===== LISTED RECORDS =====

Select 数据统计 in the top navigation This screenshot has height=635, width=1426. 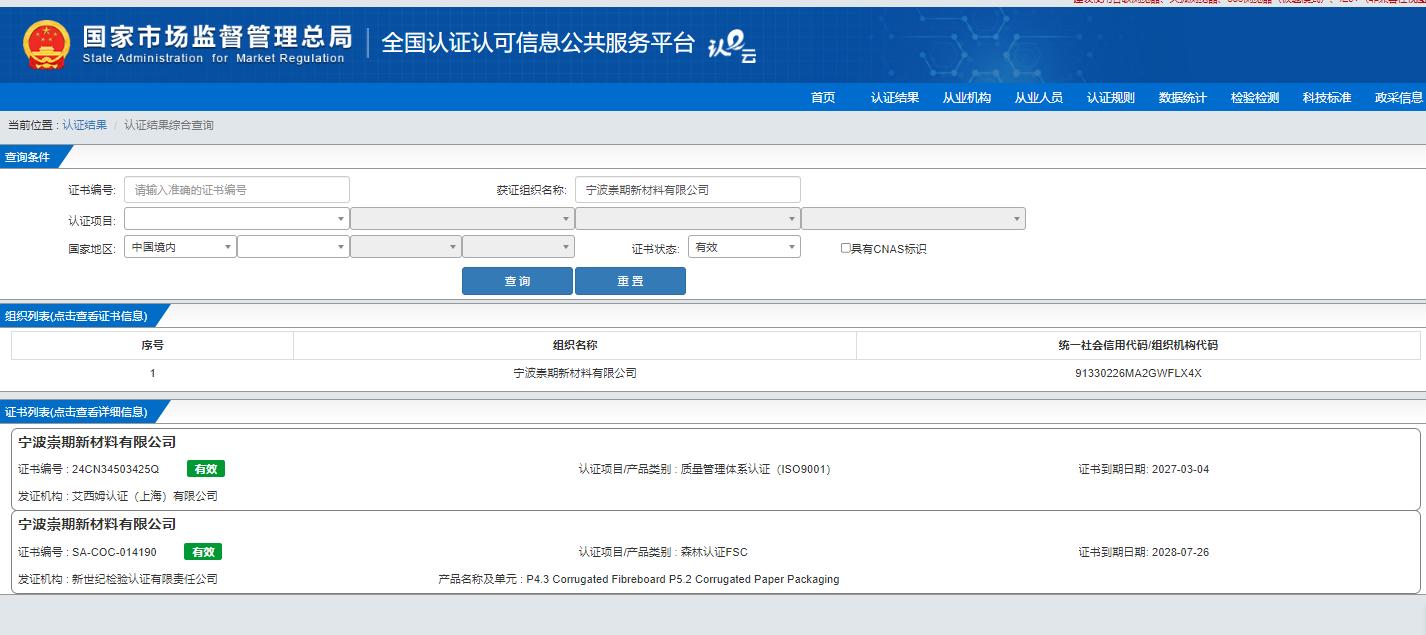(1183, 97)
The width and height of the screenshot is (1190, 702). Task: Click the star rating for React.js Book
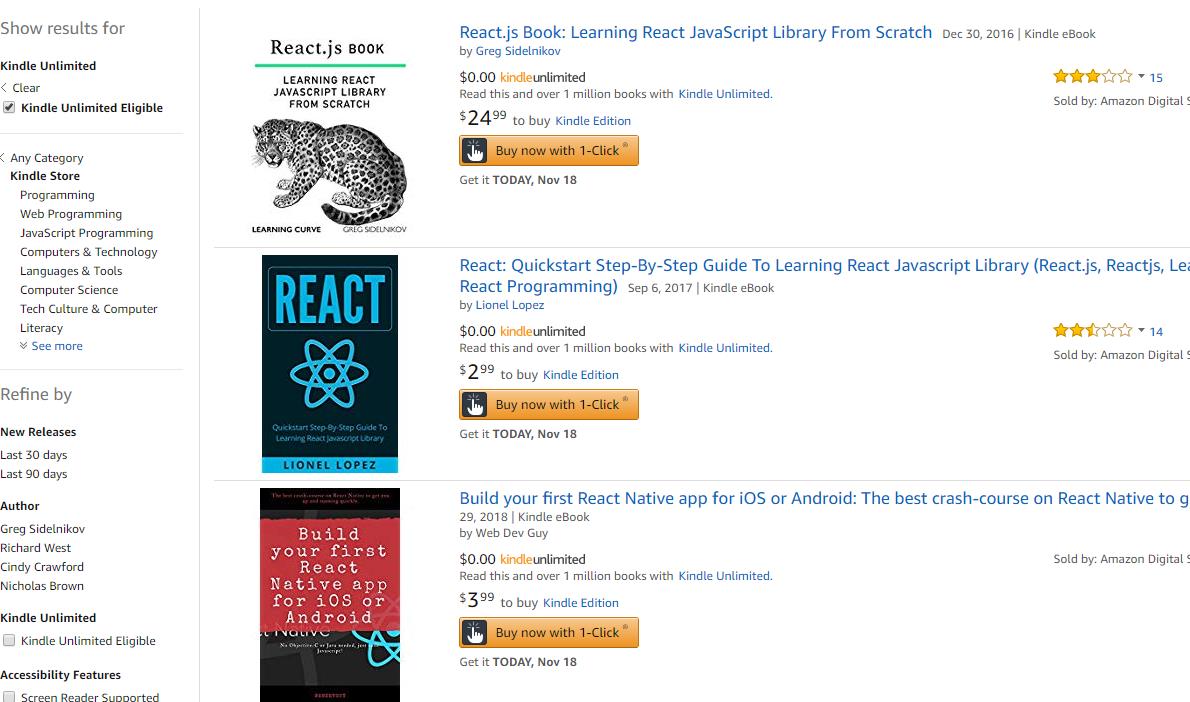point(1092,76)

=====
===== LISTED RECORDS =====

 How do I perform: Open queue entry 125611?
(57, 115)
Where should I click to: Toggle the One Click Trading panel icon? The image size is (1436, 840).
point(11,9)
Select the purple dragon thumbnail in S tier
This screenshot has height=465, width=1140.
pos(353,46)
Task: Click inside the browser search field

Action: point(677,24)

=====
===== LISTED RECORDS =====

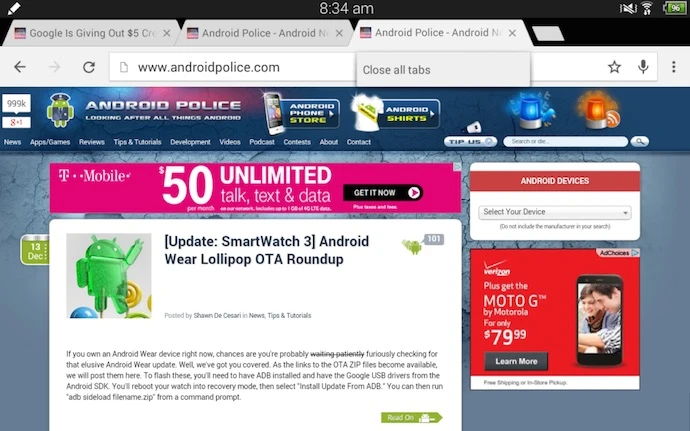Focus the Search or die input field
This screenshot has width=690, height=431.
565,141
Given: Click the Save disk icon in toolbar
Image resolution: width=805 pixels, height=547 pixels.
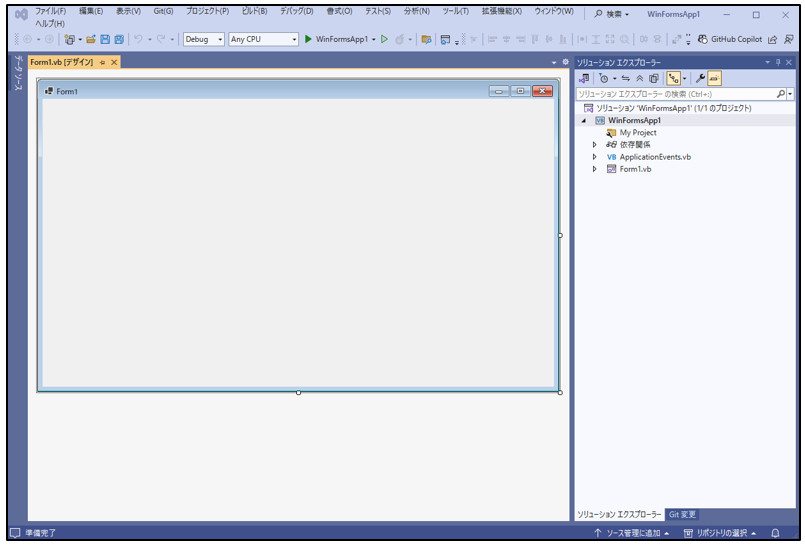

=====

- **EXERCISE PROMPT**:
Beginning at the line that contains "Given: Click the Save disk icon in toolbar" and stopping after the line that contains "Image resolution: width=805", rewrite those lines with "toolbar" swapped for "menu bar" and everything else left the same.

- **EXERCISE RESULT**:
Given: Click the Save disk icon in menu bar
Image resolution: width=805 pixels, height=547 pixels.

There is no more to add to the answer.